MODEL CHECKING --- A HANDS-ON INTRODUCTION

Model Checking is a formal technique for the verification of designs of concurrent systems. It is based on the representation of the system being analyzed as a (finite state) transition systems (e.g. Kripke models), while the requirements are typically expressed in temporal logics. A system satisfies a given property amounts to checking if the corresponding temporal formula is true in the Kripke model. Model checking is very effective in pinpointing design errors that are extremely hard to detect by means of testing, and is therefore being applied in the industrial development of reactive systems, hardware designs, and communication protocols. Furthermore, model checking techniques and tools are gaining interest in several fields of Artificial Intelligence (e.g. Planning, Multi-agent systems, and Model-based Diagnosis) and Engineering (e.g. Requirement Verification, Safety Analysis). Of particular interest is Symbolic Model Checking, which makes it is possible to analyze extremely large finite-state systems by means of symbolic representation techniques (e.g. Binary Decision Diagrams, propositional satisfiability).

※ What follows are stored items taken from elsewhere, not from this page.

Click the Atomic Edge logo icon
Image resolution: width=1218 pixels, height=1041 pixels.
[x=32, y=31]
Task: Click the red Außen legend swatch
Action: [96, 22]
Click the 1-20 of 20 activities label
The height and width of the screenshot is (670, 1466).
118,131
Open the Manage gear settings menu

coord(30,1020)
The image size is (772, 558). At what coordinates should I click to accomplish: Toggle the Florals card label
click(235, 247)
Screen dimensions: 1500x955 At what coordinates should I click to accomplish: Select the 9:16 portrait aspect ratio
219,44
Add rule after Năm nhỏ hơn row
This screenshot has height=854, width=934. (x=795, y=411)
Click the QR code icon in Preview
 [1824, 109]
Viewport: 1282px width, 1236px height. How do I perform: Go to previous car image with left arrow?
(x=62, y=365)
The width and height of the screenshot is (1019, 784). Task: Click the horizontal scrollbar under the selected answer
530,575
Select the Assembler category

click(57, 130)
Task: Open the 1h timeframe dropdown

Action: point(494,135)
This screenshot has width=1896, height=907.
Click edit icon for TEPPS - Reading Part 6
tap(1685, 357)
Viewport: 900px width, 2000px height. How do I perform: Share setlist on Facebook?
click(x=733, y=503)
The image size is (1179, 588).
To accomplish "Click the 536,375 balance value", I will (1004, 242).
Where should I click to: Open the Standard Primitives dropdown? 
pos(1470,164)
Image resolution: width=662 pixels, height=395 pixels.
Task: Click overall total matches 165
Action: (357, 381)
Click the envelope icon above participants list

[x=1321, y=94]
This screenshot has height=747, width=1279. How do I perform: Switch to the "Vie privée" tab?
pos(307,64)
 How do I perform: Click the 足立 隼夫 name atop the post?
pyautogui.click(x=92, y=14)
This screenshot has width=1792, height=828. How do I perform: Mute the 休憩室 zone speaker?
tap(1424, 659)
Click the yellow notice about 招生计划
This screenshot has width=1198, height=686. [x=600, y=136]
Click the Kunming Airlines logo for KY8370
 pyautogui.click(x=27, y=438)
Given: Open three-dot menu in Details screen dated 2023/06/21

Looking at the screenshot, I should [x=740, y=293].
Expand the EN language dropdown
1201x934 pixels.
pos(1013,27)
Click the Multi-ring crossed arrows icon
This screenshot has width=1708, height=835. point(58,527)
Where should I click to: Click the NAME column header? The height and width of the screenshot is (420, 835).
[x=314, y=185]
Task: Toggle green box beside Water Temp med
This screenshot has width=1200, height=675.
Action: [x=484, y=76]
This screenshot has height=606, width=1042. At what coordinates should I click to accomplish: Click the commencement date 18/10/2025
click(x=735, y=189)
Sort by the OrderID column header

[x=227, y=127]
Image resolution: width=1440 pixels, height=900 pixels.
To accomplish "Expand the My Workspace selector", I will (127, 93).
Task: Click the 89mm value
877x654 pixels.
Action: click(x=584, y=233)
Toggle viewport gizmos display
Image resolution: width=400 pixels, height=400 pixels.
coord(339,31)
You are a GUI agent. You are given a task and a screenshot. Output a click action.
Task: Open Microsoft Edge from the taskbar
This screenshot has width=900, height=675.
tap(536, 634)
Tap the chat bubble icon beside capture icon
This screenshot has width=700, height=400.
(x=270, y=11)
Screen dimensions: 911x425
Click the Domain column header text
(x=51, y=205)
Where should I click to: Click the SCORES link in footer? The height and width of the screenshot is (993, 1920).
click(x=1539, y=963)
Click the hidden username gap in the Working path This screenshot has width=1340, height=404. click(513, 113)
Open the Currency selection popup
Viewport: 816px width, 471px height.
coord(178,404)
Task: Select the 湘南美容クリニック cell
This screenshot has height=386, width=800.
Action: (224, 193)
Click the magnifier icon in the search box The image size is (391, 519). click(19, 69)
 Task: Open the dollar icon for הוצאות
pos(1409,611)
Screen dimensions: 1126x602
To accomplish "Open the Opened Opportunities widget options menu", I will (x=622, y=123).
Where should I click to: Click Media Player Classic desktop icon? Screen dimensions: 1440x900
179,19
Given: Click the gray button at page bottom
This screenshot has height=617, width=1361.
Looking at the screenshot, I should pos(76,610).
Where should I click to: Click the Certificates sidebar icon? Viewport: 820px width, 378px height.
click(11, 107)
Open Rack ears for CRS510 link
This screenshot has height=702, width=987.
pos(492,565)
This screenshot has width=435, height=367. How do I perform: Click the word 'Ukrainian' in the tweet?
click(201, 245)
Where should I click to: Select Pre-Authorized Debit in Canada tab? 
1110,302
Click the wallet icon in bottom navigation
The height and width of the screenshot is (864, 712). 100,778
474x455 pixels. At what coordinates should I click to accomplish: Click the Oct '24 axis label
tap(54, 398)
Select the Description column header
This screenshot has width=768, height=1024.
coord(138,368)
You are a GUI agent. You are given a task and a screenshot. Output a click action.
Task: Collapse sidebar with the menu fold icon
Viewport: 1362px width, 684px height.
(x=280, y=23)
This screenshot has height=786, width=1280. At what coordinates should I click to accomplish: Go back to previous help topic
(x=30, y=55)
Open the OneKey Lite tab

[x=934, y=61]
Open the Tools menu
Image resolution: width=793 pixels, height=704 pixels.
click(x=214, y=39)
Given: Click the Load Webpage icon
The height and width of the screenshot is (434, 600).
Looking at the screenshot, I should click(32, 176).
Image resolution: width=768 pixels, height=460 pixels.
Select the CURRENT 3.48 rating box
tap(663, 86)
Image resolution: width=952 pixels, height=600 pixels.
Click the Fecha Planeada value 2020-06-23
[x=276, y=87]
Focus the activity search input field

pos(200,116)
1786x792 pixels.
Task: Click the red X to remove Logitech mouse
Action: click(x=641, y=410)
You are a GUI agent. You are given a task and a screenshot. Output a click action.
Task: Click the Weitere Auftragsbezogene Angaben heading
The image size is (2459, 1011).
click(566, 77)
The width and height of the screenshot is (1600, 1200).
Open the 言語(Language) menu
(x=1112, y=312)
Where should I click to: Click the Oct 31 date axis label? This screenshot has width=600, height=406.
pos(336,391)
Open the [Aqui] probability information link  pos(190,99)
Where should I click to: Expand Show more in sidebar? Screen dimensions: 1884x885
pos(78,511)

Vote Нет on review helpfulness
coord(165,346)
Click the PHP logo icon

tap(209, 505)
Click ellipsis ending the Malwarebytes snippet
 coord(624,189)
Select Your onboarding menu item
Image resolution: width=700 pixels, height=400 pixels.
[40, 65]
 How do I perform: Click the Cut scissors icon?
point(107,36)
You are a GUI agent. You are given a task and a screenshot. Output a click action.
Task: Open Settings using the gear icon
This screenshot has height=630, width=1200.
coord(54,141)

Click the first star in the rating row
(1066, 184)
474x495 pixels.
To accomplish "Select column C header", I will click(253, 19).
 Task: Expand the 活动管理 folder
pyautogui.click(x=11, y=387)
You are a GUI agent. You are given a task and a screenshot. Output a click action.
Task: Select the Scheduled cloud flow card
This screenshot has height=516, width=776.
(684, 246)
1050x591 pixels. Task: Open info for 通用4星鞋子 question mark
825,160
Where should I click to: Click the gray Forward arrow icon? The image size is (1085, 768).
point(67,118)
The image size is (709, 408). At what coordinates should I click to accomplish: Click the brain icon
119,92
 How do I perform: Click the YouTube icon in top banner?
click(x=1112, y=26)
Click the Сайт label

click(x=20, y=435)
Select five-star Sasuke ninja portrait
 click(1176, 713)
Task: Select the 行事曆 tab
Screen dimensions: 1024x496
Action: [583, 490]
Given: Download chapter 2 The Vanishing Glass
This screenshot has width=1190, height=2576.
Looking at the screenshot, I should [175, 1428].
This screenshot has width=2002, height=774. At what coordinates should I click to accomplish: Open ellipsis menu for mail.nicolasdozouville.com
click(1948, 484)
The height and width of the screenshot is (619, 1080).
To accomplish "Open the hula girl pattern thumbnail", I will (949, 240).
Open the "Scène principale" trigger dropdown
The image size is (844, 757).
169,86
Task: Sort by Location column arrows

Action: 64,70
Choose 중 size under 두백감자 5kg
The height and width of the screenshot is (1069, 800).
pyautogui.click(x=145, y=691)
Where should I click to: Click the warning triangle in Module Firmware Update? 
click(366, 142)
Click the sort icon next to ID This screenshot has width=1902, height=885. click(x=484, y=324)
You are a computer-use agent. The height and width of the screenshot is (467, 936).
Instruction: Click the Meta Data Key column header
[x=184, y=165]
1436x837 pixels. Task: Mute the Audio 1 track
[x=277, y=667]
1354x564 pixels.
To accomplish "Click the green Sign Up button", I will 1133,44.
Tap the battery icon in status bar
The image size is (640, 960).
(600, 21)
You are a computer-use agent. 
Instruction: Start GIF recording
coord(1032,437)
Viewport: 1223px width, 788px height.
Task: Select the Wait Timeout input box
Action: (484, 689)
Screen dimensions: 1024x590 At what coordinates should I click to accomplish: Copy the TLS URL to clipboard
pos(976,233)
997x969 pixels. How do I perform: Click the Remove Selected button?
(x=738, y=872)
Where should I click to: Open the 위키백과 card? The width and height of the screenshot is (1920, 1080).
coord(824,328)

Information about the authors


Alessandro Cimatti

Alessandro Cimatti is the leader of the formal methods group within the Automated Reasoning Systems division (SRA) at ITC-IRST. The activities carried out by the group include basic research, the development of the NuSMV model checker, and technology transfer in industrial projects in the areas of safety critical applications (e.g., railways, avionics, aerospace, industrial plant controllers). Alessandro Cimatti has participated in and led several industrial projects aimed at the use of formal methods for the development and verification of safety critical systems and embedded controllers. Some examples are the validation of Interlocking Systems, the development of Rail Traffic Management Systems, the design of tools for on-board verification, and the verification of safety-critical communication protocols. Alessandro Cimatti is the leader of the development of NuSMV. His main research interests include the development of advanced model checking techniques, and the application of model checking for the synthesis of reactive controllers and test cases. He has also contributed to the research in theorem proving, formal languages for the specification of multi-agent systems, planning and robotics.


Marco Pistore

Marco Pistore is Associate Professor at the Department of Information and Communication Technologies of the University of Trento and Research Consultant at ITC-IRST. His research interests are in formal methods and in the application of formal methods to planning and to synthesis of controllers. Marco Pistore has been the responsible of the development of the NuSMV model checker. He is also working to the Formal Tropos project, aiming at the development of a formal language and of formal analysis techniques for the verification of requirements specifications. Marco Pistore has also participated to research and industrial projects on the application of formal methods to the design and verification of safety-critical systems and of embedded controllers.



Marco Roveri

Marco Roveri received a PhD in Computer Science in 2002 from the University of Milano in collaboration with ITC-Irst under the supervision of A. Cimatti. His PhD thesis "Planning in Non-Deterministic Domains via Symbolic Model Checking" was awarded by the Italian Association for Artificial Intelligence (AI*IA) the best price for PhD thesis in artificial intelligence in Italy. He his in the steering committee of the NuSMV symbolic model checker, the first state-of-the-art open source symbolic model checker. Since 2001 he is working at ITC-Irst in the Automated Reasoning Systems division. From 1997 until 2002 he was collaborating with ITC-Irst on topics related to Artificial Intelligence Planning and Formal Verification. His research interest are: integration of formal verification techniques along the whole software development process, planning in non-deterministic domains under different assumptions on run-time observability using symbolic model checking techniques and symbolic model checking.